Does moral understanding undergo similar
transformations of structure and extensions of scope in the course of
its development? The history of ethical thought would seem to
indicate that it does. But even more startling are recent
investigations by the psychologist Lawrence Kohlberg that indicate
that a series of transformations occur in each person in the course
of the growth and development of his moral perception and cognition.
Kohlberg describes moral growth as a progression, through a series of
six distinct "stages," toward greater "cognitive adequacy." As in the
case of the theoretical scientist, the child, in the course of his
moral development, finds himself faced with a series of unresolved
puzzles and contradictions ("cognitive dissonance"). He then gropes
for a new theoretical structure that will realign and thus resolve
these puzzles and contradictions by assimilating them into a more
coherent system of thought with a larger scope of
application.
A reflection, first, upon the history of
scientific revolutions, second, upon the apparent scientific
advantages of the holistic, systemic perspective of the ecologist,
and finally, Kohlberg's studies of the psychology of moral
development yields the suggestion that the ecosystemic perspective
might offer a better mode of viewing our moral responsibilities
toward nature -- "better," that is, than the traditional and
prevalent anthropocentric view. If this is so -- if, in fact, an
ecologically oriented morality constitutes an advancement in
moral thinking over the man-centered view -- then previously
insoluble puzzles and contradictions might "fall into place" in the
new structure, thus "harmonizing" previous "cognitive dissonance."
Let's see if this may be the case.
Anthropocentrism proclaims our capacity, even
our "right," to manage the natural estate exclusively for human
advantage and use. The ecological moralist denies both the capacity
and the right to do this. Joseph Wood Krutch observes:
The whole concept of exploitation
is so false and so limited that in the end it will defeat itself
and the earth will have been plundered no matter how
scientifically and farseeingly the plundering has been done... It
is not a sentimental but a grimly literal fact that unless we
share this terrestrial globe with creatures other than ourselves,
we shall not be able to live on it for long.(19)
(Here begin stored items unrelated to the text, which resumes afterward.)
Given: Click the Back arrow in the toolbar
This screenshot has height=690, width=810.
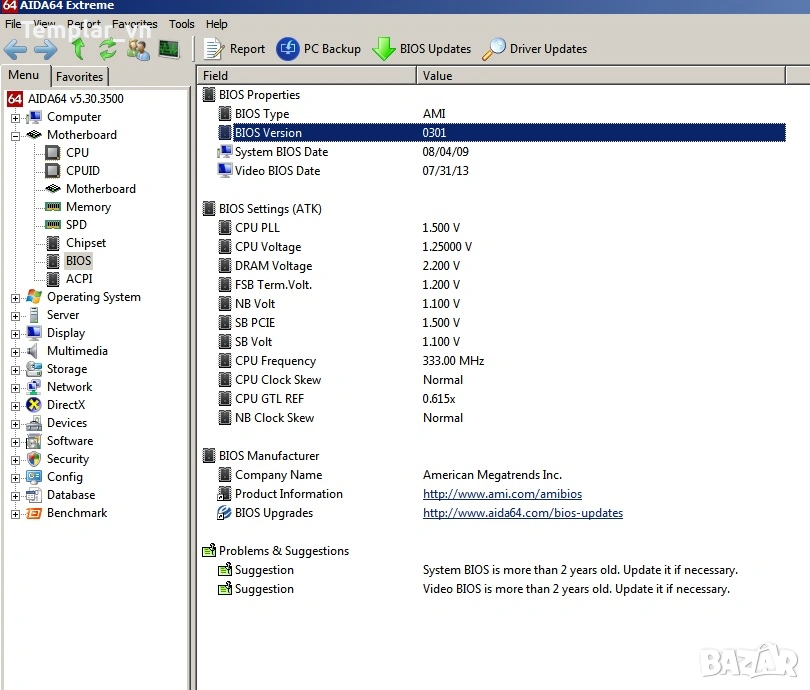Looking at the screenshot, I should [15, 49].
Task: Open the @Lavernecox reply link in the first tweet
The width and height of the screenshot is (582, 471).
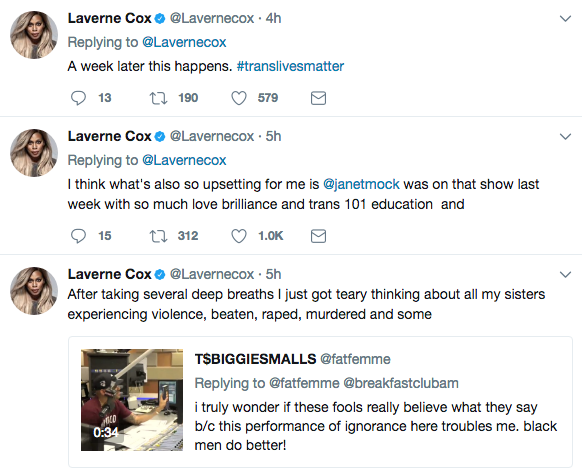Action: click(184, 42)
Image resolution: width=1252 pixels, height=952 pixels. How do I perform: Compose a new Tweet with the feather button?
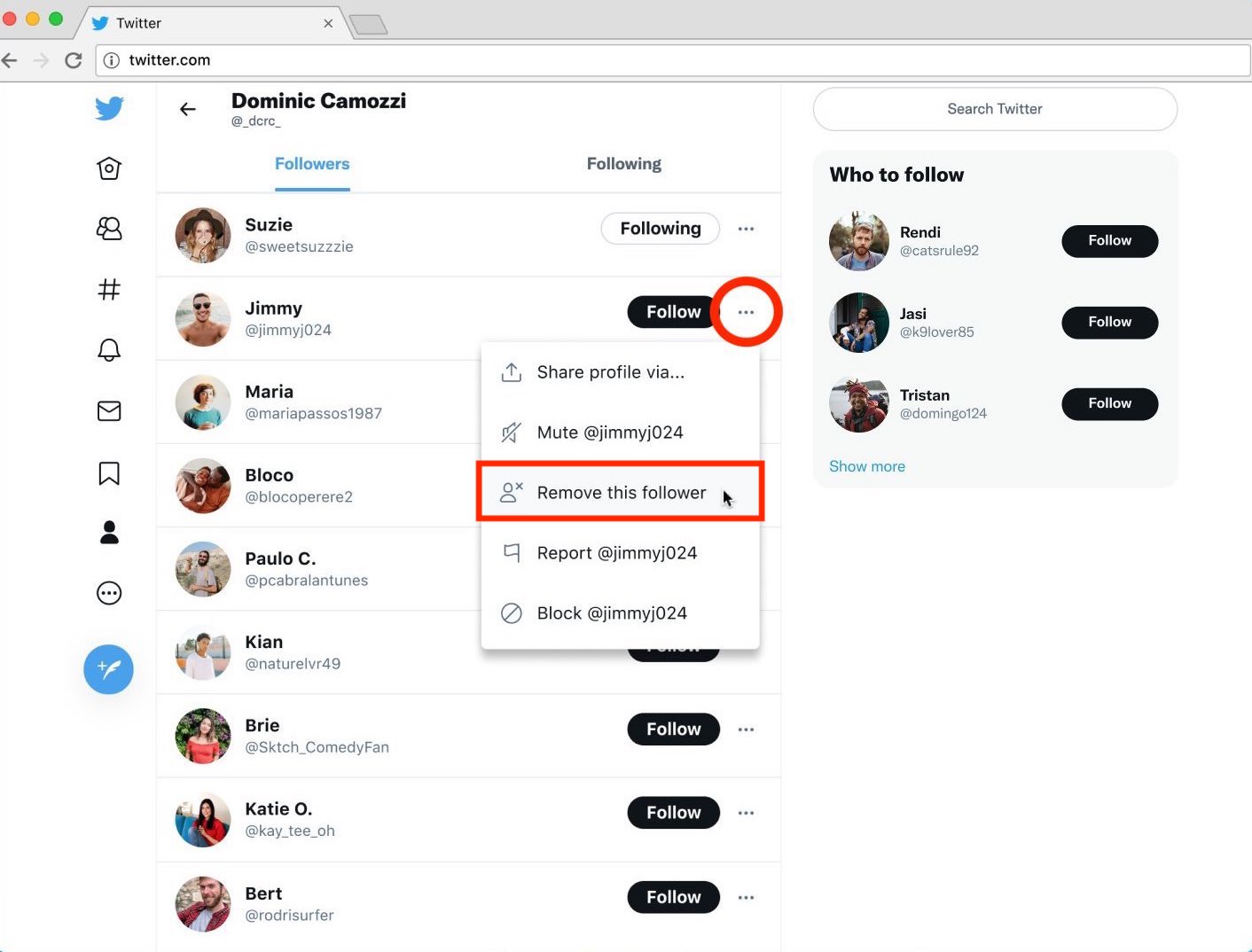coord(108,670)
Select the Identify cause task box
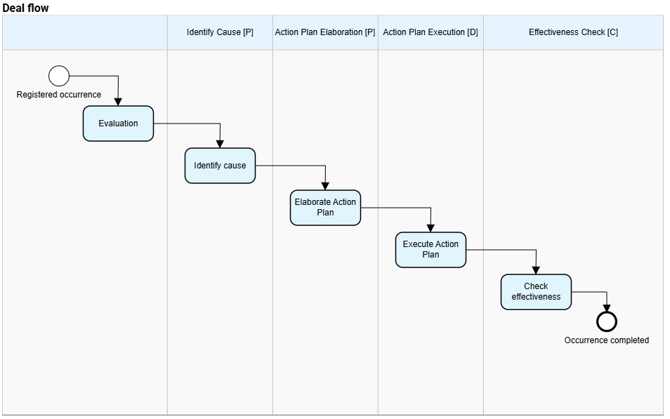 pyautogui.click(x=220, y=165)
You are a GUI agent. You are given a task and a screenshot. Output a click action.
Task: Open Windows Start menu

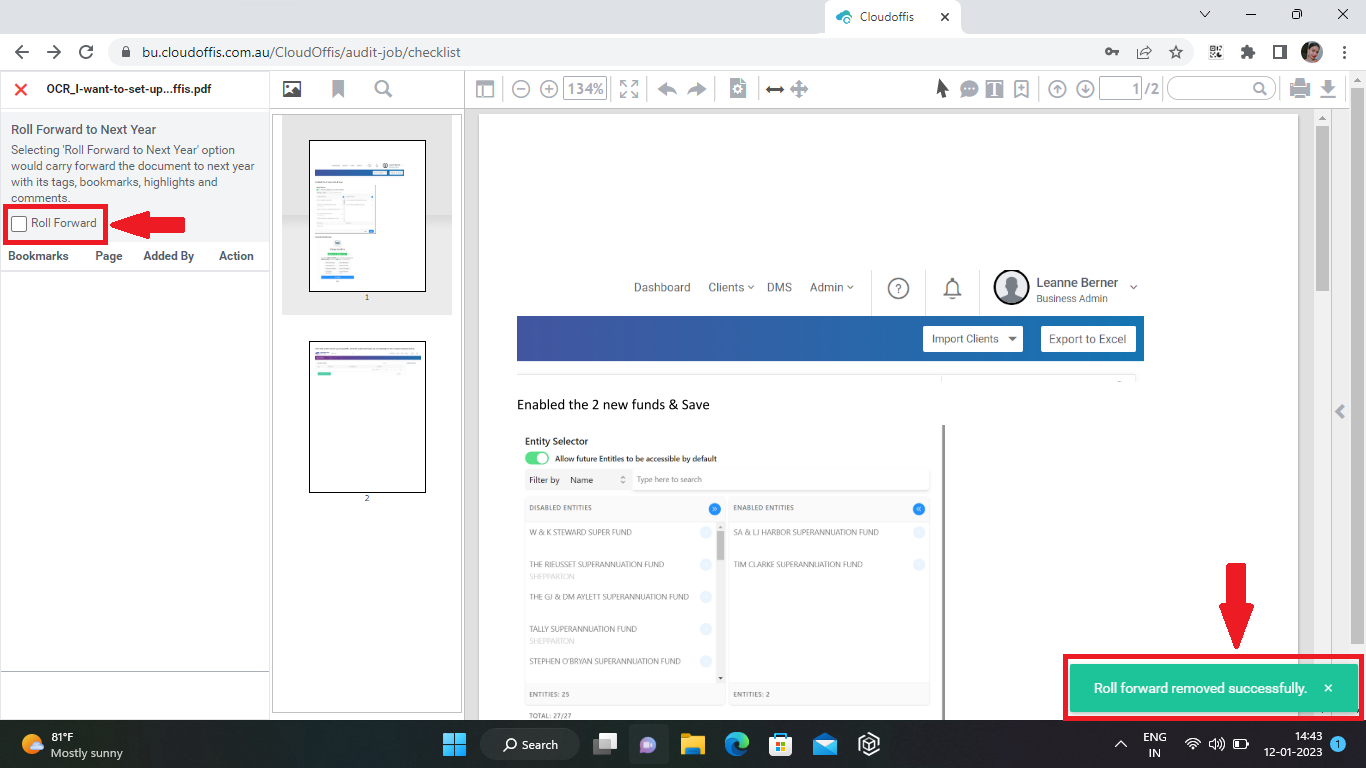pos(454,744)
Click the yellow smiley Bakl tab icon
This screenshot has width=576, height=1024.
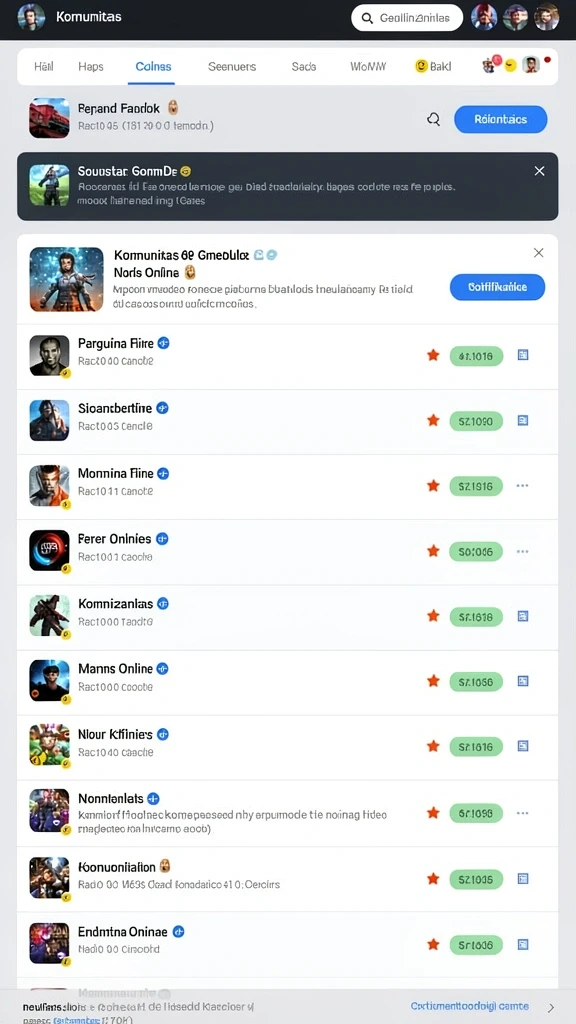click(421, 66)
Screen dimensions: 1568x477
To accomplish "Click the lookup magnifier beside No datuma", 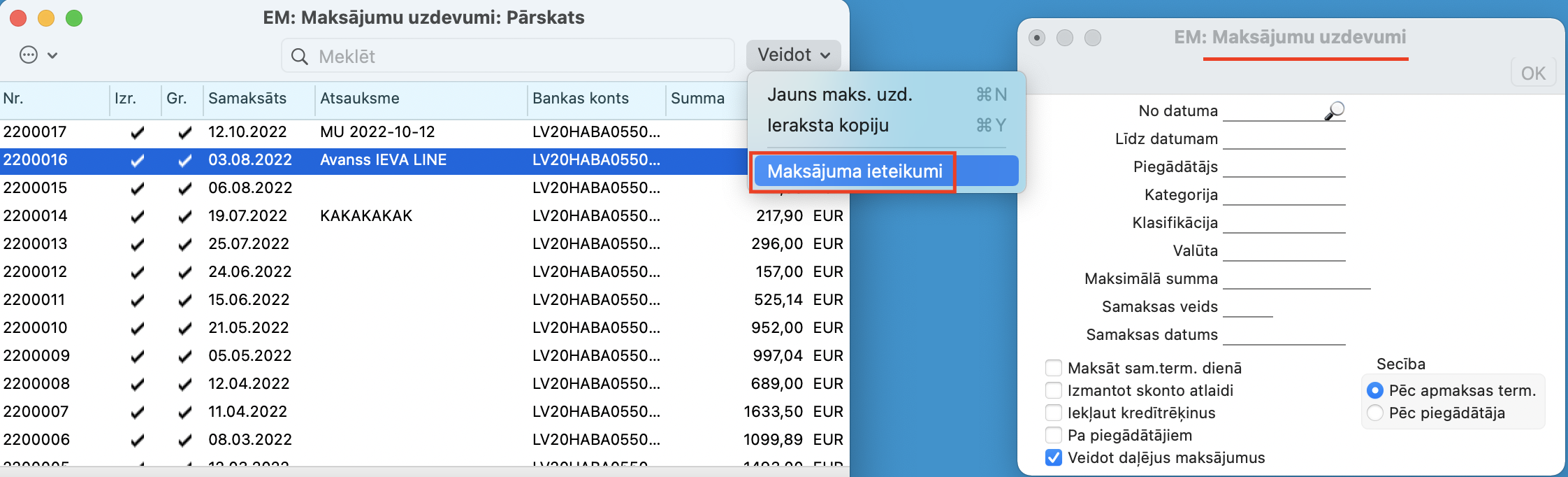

Support for the ecological moralist's view is
found in the accumulating, dreadful account of the cost of our
careless exploitation of nature: uncontrolled population growth,
resource depletion, species extinction, and a widespread poisoning of
the biosphere through casual dumping of the refuse of our industrial
civilization. Awareness of all this should create a "dissonance" in
the world-view of the human chauvinist. For, if man is so wise,
powerful and capable of managing his private planet, all this should
not be happening to him.
Anthropocentrism also creates a "moral
dissonance" which might well be resolved through the ecosystemic
view. While massive exploitation of nature might seem to serve the
interests of people we care about, such as our contemporary neighbors
and our children, even such "altruistic" solicitude for the welfare
of immediate and contemporary others may be felt to be inconsistent
with a "natural" and intuitive regard and admiration for natural
landscapes and species that one seems to have despite one's
anthropocentrism. (Promptings, perhaps, of "biophilic impulses"?)
Thus one might somehow feel a measure of discomfort about the casual
destruction in a few years time of species and habitats that have
evolved and endured over millions of years. But in what moral terms
does the human chauvinist articulate, much more defend, a case for
restraining such biotic destruction and exploitation? Moral concepts
such as rights, duties, justice, responsibility, emerge from
the evaluation of persons and their communities. But they seem
strained and inappropriate when applied to nature. There even appears
to be some difficulty in extending the concept of "rights" to apply
to future generations which, after all, do not exist now
when we are making decisions that will significantly affect the
quality of their lives in the future. In short, in the realm of
ethics, the anthropocentric view just does not seem to do the
cognitive work that we want it to do. It leaves us with just too many
puzzles and paradoxes. Somehow it seems inadequate to say that we
should protect endangered species simply for the sake of the
enjoyment we gain by having them around, even less to argue
for their protection in terms of the economic value they realize in
promoting tourism. Somehow these points in "defense" of these species
seem rather crass and morally irrelevant. Something essential seems
to be missing from this "defense."
The scientific "ecosystemic view"
informs even the anthropocentric approach to environmental ethics.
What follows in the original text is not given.